As the U.S. forces announced good war results, Japan claimed cover-ups. It said on the air that it would reveal the U.S. Navy’s policy of hiding losses. At the same time, Japan’s overseas broadcasting began to include programs to remind enemy troops of their homes, hoping to make them weary of war. It reported less on the war itself. A female announcer spoke to American troops in an inviting way on the program “Zero Hour.” American troops in Pacific areas tuned in. They called her Tokyo Rose.

“Zero Hour” also featured letters by U.S. prisoners of war, who told their families they were doing fine in Japan. A Japanese announcer read the letters on their behalf.

In April 1944, “The Hour for Free India” began to be aired by the Tokyo chapter of India’s independence movement. It was a message to the people in India. A leader of the movement, Chandra Bose, stood in front of a microphone and said the British Empire would fall sooner or later. He called on his fellow countrymen to stand up and fight for independence.

In those days, George Orwell was writing scripts for programs aired to India on the BBC’s Empire Service. He felt a sense of crisis, as it was apparent to him that Japan was trying to justify its action on the pretext of releasing India from the yoke of Britain.To counter this, Britain and the U.S. reinforced their broadcasting to India and began offering services in local languages there.

People Shut Off from Information

In Japan, people were shut off from truth. A totalitarian political party, the Imperial Rule Assistance Association, dominated politics. The industry was put under war-time control. Newspapers and agencies were also controlled. Broadcasting was put under state rule.

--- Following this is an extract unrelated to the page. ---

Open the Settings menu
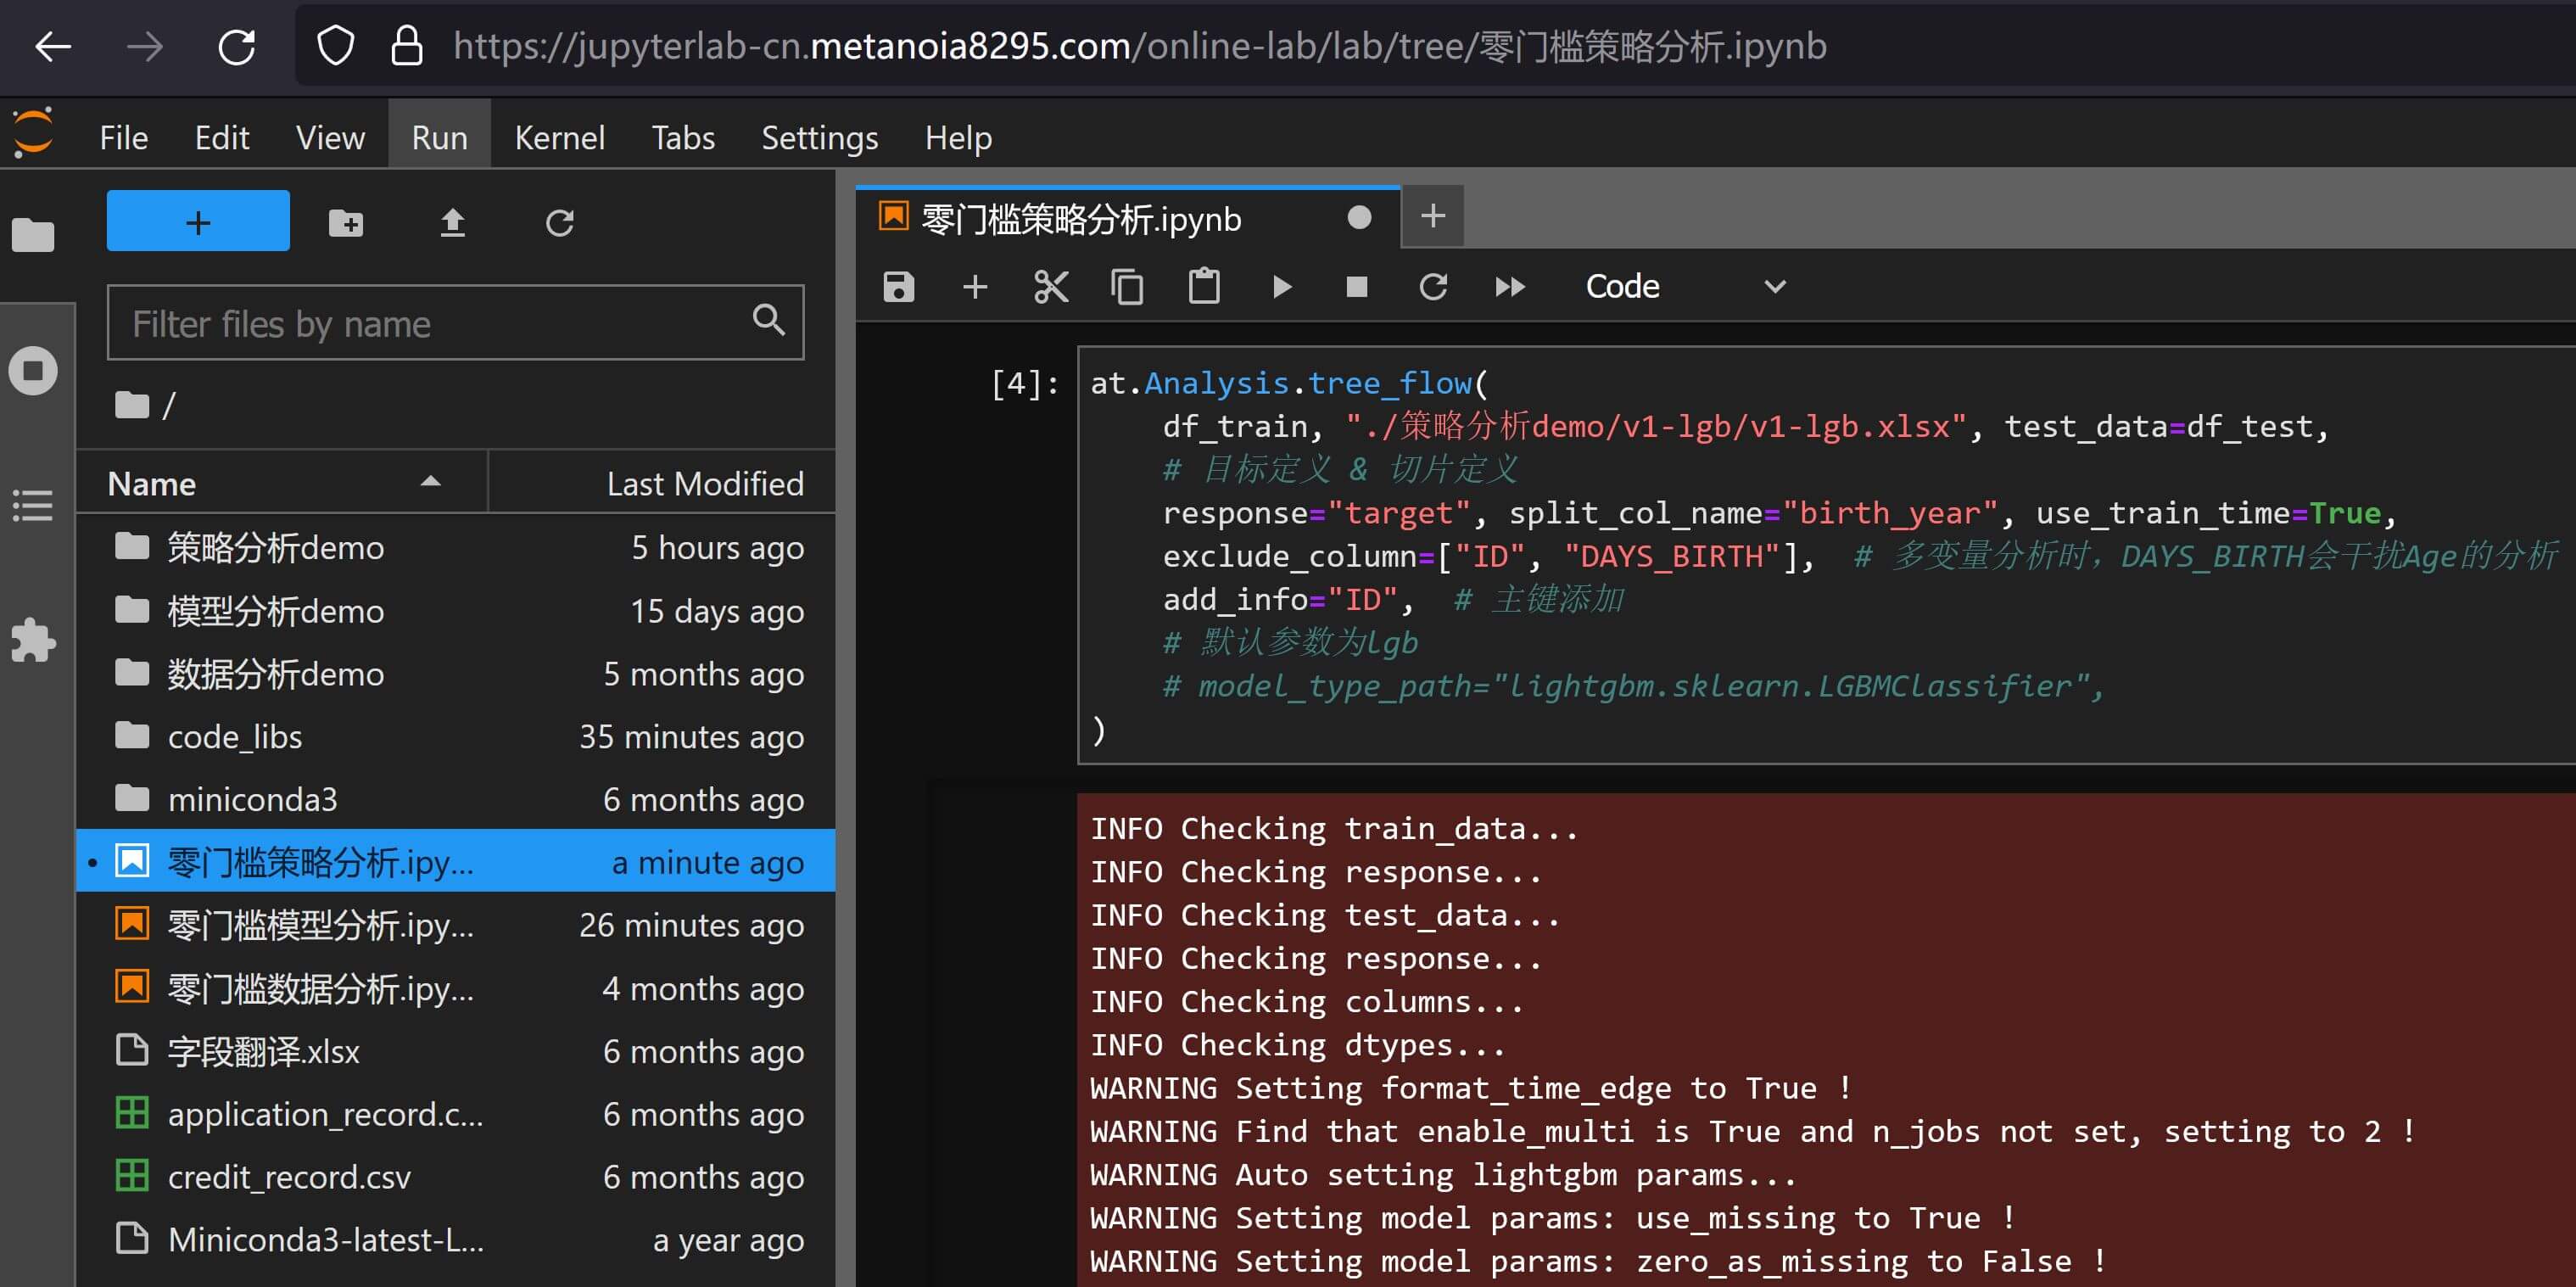2576x1287 pixels. click(819, 138)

The people were unable to know what was happening in the world, in politics and on battlefields.

Overseas Broadcasting and War Crimes

Some foreign nationals who took part in overseas broadcasting in Japan were accused of war crimes. Perhaps, the most famous was Iva Ikuko Toguri. She was born in Los Angeles in 1916 as a second-generation Japanese-American. She was visiting her sick aunt in Japan in 1941, when the Pacific War broke out.

Unable to go back, Toguri became an announcer later called Tokyo Rose. Susumu Mizuniwa, who worked with her, says there was more than one female announcer called Tokyo Rose. After the war, Iva came forward, saying she was Tokyo Rose. She was detained by U.S. forces but not charged at that time. When she returned to America however, she was charged with treason. She was found guilty, given a fine and a prison sentence, and deprived of U.S. citizenship. Mizuniwa says, “I can’t think of Iva without tears. The war began just when she was returning. She took the job to support herself. She would never have thought of betraying America.”

Later, it was found that evidence against her had been faked. Iva was released on a presidential pardon and regained citizenship. In 2006, she died at the age of 90. Just before that, she was commended by a veterans’ society as “a patriotic citizen who never abandoned U.S. citizenship at the time of hardship.”